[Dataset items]
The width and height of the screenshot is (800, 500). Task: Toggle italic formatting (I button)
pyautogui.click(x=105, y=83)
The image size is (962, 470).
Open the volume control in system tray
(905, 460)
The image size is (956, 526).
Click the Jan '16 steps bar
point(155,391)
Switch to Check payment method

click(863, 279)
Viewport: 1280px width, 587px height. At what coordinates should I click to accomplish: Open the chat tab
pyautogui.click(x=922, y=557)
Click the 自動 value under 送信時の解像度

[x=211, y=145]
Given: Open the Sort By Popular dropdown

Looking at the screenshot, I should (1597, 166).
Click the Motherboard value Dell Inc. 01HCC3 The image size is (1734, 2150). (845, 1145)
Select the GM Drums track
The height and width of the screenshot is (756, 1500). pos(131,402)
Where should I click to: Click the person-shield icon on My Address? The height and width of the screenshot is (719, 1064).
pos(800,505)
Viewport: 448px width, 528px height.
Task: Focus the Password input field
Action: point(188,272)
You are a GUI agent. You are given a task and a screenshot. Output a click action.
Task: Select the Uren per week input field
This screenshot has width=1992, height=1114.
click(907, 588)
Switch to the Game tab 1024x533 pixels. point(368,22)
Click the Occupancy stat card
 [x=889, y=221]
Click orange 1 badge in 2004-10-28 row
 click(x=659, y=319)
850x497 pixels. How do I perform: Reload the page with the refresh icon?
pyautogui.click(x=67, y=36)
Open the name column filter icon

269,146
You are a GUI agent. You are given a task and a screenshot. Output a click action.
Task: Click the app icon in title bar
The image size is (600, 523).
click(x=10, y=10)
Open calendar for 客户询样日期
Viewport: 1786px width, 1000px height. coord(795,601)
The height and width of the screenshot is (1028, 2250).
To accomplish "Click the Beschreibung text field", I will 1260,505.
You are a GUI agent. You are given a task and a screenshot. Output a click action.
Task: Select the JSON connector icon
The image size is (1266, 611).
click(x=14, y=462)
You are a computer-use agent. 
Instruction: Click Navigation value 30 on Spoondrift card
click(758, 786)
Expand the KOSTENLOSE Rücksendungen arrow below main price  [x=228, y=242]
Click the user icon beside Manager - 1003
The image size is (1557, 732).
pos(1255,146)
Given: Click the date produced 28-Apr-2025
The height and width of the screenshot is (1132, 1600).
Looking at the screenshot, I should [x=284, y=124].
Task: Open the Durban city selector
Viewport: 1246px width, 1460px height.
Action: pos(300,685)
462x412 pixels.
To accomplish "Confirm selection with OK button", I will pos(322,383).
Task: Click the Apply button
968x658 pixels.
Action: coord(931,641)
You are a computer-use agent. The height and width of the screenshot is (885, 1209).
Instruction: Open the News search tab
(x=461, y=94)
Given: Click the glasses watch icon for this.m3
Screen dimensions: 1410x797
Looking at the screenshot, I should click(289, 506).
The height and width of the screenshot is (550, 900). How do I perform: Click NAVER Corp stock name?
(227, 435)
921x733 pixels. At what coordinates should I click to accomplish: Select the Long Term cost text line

## What is needed:
Lines from the one containing "Task: Click the Apply button" to the last line above, both included: copy these exactly and write nothing else.

## Problem solution:
Task: Click the Apply button
968x658 pixels.
Action: coord(931,641)
You are a computer-use agent. The height and width of the screenshot is (885, 1209).
Instruction: Open the News search tab
(x=461, y=94)
Given: Click the glasses watch icon for this.m3
Screen dimensions: 1410x797
Looking at the screenshot, I should click(289, 506).
The height and width of the screenshot is (550, 900). How do I perform: Click NAVER Corp stock name?
(227, 435)
921x733 pixels. At what coordinates should I click to accomplish: Select the Long Term cost text line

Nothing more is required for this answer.